Nataliya Yakovleva - Fotolia
Developers lack skills needed for secure DevOps, survey shows
The growing demand for developers with security skills is outpacing supply, but a survey reveals that a lack of formal security education and training by employers is contributing to the growing skills gap
Just over three-quarters of developers say security and secure development education needed for today’s world of coding is missing from formal curriculums, a global survey has revealed.
The research shows that software developers are not receiving the training they need to be successful, as DevOps becomes the prevalent approach to building and operating digital products and services.
In today’s application-centric economy, commentators say that gap could have a real impact on the productivity of businesses in every industry, as well as on the security and quality of the software that underpins the digital economy.
Having knowledge of DevOps when entering IT is very important, according to 65% of 400 DevOps professionals polled in the 2017 DevSecOps Global Skills Survey, sponsored by application security firm Veracode and DevOps.com, a site dedicated to DevOps education and community building.
However, 70% said they are not receiving the necessary training through formal education, making it difficult to be successful in today’s DevSecOps world.
DevSecOps refers to the practice of integrating security into the development and testing of software for faster, better quality outcomes by testing early and often.
The on-demand nature of today’s digital economy has driven the need to focus on innovation and improve the overall workflow of the modern enterprise.
Read more about DevSecOps
- Putting the “Secs” into DevOps.
- Aim for win-win in DevSecOps.
- Wait a sec! It’s time to talk about DevSecOps.
- DevSecOps makes for a more efficient, secure deployment pipeline.
But implementing DevSecOps processes in software development and deployment as a means of fuelling this effort, has highlighted the fact that today’s formal education for IT and development professionals has not evolved in the same way, or as quickly, as development has shifted, the survey found.
Those surveyed said their IT workforce is only “somewhat prepared” (55%) or not prepared (nearly 30%) with the skills necessary to securely deliver software at the speed of DevOps.
Nearly 40% of hiring managers surveyed reported that it is most difficult to find employees that are the all-purpose DevOps specialists with sufficient knowledge about security testing.
This poses a significant challenge, the survey report said, because more than 50% of organisations said that either the entire organisation or some of their teams are currently following DevOps practices.
Although nearly 80% of respondents have a bachelor or master’s degree, with 50% reporting that they studied and earned degrees in computer science, the survey found there is still a lack of cyber security knowledge prior to entering the workforce.
Inadequate security education
The survey found that 70% of respondents said the security education they received was not adequate for what their current positions require, while 65% said they are learning their most relevant professional skills on the job.

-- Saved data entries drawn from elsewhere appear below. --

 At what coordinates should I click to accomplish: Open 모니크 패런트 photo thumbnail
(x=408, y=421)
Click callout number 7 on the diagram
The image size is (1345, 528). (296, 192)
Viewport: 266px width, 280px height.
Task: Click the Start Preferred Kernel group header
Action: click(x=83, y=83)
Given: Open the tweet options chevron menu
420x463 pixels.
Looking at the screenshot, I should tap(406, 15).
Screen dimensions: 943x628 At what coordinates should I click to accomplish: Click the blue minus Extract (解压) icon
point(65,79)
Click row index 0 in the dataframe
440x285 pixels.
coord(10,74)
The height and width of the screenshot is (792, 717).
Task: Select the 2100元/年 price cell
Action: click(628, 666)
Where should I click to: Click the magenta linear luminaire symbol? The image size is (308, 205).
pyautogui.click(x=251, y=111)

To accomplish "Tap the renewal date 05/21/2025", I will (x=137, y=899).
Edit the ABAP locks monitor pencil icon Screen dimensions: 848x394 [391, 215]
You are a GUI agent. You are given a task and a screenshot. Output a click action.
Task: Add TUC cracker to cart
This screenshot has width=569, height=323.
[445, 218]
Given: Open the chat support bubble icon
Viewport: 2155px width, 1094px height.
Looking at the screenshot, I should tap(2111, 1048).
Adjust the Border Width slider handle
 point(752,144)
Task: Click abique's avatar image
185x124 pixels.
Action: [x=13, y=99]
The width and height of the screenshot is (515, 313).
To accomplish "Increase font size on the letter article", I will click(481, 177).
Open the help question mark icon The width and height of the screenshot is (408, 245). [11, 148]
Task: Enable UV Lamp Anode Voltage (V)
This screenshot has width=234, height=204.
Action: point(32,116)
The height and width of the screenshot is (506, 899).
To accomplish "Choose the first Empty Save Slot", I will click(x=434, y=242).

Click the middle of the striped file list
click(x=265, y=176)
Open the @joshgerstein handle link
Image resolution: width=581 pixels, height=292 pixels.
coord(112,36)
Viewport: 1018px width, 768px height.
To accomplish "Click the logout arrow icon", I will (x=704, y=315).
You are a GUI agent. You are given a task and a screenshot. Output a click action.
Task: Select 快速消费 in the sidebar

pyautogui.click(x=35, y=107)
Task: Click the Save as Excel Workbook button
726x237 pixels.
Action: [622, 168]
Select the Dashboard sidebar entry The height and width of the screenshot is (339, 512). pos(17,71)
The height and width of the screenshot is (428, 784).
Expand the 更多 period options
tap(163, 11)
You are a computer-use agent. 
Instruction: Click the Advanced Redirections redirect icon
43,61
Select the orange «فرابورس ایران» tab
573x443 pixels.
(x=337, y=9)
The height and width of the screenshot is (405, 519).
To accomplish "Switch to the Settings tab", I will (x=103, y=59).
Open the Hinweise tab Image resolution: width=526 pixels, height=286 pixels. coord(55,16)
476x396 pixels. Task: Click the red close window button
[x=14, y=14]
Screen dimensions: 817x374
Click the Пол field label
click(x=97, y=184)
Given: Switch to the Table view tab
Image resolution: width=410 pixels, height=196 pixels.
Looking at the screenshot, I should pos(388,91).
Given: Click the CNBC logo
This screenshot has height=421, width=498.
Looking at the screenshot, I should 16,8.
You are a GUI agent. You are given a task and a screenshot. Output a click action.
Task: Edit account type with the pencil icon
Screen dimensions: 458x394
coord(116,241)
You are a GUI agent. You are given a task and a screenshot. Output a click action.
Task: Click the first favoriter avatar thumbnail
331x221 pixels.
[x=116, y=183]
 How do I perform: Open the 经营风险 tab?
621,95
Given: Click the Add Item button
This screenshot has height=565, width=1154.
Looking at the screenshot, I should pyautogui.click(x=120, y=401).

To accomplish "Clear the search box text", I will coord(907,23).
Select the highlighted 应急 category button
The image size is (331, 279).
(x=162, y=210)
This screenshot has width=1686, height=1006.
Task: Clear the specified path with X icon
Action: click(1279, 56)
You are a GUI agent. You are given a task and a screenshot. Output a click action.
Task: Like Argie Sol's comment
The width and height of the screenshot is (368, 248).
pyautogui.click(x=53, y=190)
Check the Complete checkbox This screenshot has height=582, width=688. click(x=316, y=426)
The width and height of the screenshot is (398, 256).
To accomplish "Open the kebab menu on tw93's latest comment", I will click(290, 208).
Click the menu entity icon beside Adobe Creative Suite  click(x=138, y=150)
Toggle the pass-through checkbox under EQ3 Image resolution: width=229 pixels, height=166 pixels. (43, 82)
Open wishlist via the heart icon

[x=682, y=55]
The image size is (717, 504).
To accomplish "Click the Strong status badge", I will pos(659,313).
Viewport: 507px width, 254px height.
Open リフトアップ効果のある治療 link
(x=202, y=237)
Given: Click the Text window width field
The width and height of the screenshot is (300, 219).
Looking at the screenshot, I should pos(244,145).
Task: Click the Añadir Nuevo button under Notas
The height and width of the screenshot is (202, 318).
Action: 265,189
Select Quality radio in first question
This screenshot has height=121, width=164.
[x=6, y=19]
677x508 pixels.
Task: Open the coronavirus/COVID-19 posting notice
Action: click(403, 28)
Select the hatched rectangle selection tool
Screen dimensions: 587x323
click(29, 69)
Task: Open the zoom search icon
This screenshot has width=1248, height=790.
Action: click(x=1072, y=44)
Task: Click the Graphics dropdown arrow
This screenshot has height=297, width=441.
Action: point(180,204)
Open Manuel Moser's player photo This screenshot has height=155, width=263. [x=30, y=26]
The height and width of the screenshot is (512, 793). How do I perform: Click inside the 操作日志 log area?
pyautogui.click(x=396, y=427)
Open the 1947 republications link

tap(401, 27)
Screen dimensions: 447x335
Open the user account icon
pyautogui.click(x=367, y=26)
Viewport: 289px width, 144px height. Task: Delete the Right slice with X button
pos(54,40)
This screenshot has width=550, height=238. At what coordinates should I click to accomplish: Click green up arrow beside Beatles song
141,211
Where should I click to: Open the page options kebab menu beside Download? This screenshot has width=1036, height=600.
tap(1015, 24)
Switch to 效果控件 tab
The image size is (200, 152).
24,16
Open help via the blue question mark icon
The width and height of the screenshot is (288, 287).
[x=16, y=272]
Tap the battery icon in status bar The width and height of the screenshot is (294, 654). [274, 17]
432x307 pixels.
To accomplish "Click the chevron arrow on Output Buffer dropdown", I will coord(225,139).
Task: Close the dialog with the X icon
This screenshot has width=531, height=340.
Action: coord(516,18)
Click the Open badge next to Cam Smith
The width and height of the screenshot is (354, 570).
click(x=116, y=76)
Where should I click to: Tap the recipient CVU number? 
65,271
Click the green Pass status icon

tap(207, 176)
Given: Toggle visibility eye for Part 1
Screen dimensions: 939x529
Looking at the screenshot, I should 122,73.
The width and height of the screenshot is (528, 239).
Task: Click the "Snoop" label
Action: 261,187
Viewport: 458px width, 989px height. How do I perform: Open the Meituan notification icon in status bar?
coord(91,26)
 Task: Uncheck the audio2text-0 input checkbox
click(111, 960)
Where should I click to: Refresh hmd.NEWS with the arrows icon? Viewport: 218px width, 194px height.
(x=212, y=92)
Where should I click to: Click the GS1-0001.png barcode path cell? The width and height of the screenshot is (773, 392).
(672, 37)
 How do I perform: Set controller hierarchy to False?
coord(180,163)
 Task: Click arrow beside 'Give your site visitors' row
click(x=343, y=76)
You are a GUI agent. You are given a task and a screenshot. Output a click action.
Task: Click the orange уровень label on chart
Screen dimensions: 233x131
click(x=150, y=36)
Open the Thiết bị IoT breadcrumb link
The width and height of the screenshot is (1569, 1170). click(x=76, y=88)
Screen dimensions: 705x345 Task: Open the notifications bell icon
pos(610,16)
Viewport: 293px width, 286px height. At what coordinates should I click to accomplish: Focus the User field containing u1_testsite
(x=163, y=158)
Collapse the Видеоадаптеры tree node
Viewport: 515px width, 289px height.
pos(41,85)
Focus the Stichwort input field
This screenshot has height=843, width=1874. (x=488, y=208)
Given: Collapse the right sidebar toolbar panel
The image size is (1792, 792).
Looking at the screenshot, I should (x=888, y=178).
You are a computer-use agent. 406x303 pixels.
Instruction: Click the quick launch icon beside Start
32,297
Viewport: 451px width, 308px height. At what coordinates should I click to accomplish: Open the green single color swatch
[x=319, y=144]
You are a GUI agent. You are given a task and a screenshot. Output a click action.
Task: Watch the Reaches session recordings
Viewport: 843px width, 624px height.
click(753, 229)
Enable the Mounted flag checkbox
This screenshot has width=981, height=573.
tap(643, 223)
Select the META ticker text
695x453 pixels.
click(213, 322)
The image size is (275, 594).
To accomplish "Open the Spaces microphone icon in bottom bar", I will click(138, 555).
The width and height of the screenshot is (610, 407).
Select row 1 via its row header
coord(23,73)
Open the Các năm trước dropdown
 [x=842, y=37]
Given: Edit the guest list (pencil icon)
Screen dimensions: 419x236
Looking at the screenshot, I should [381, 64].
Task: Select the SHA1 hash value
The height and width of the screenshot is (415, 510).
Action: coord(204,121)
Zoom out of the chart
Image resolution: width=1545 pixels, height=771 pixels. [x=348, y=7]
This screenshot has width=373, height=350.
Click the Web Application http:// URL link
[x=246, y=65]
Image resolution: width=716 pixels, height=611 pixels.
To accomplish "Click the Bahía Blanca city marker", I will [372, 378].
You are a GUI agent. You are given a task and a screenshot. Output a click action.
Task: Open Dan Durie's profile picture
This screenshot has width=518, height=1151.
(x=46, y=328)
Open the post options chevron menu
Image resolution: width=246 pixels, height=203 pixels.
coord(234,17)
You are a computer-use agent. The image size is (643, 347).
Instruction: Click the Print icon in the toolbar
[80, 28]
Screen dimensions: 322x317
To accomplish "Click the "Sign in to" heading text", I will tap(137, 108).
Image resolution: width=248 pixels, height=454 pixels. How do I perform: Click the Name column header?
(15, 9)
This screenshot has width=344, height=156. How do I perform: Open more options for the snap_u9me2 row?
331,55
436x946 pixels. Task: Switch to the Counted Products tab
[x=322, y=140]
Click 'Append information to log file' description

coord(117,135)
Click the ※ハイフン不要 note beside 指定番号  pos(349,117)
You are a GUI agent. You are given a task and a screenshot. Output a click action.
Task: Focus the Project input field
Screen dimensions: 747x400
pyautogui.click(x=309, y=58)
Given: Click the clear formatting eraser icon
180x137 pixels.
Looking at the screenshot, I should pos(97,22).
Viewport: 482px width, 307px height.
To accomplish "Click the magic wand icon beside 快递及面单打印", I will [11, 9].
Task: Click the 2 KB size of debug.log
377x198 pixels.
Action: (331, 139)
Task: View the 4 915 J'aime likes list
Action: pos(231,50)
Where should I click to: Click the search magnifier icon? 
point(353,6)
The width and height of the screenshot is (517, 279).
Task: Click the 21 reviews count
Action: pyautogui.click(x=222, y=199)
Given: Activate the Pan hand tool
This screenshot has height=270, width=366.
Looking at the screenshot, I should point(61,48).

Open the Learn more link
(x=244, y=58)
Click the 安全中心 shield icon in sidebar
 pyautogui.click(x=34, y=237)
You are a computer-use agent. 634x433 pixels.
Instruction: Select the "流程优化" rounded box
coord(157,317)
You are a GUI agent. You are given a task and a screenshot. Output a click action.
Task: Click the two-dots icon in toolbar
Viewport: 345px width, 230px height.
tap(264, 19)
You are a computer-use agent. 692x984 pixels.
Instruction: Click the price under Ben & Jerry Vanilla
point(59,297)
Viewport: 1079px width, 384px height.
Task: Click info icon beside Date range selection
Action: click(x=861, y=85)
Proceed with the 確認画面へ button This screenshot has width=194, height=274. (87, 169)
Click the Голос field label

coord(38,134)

“With major industry breaches further highlighting the need to integrate security into the DevOps process, organisations need to ensure that adequate security training is embedded in their DNA,” said Alan Shimel, editor in chief, DevOps.com. “As formal education isn’t keeping up with the need for security, organisations need to fill the gap with increased support for education.”
According to the survey, slightly under half of respondents said their employers paid for additional training since their entry into the workforce, and nearly seven in 10 developers report that their organisations provide them with inadequate security training.
Third-party training, either in the classroom or through e-learning, was identified by one in three surveyed as the most effective way to gain new, relevant skills – but the study confirmed that very few – only 4% - are afforded the opportunity.
“WannaCry and [Not]Petya are just two recent examples of large-scale cyber attacks that further demonstrate the importance of security in today’s exceedingly digital world. Despite this apparent need, security practices and secure software development isn’t required to earn a degree in IT or computer science,” said Maria Loughlin, vice-president of engineering at Veracode.
Secure development and deployment
Veracode, acquired by CA Technologies in April 2017, enables the secure development and deployment of the software that underpins the application economy. According to the company, the Veracode Platform has assessed more than two trillion lines of code and helped companies fix more than 27 million security flaws.
“Our research with DevOps.com highlights the fact there are no clear shortcuts to address the skills gap. Higher education and enterprises need to have a more mature expectation around what colleges should teach and where organisations need to supplement education, given the ever-changing nature of programming languages and frameworks. The industry will have to come together to ensure the safety of the application economy.”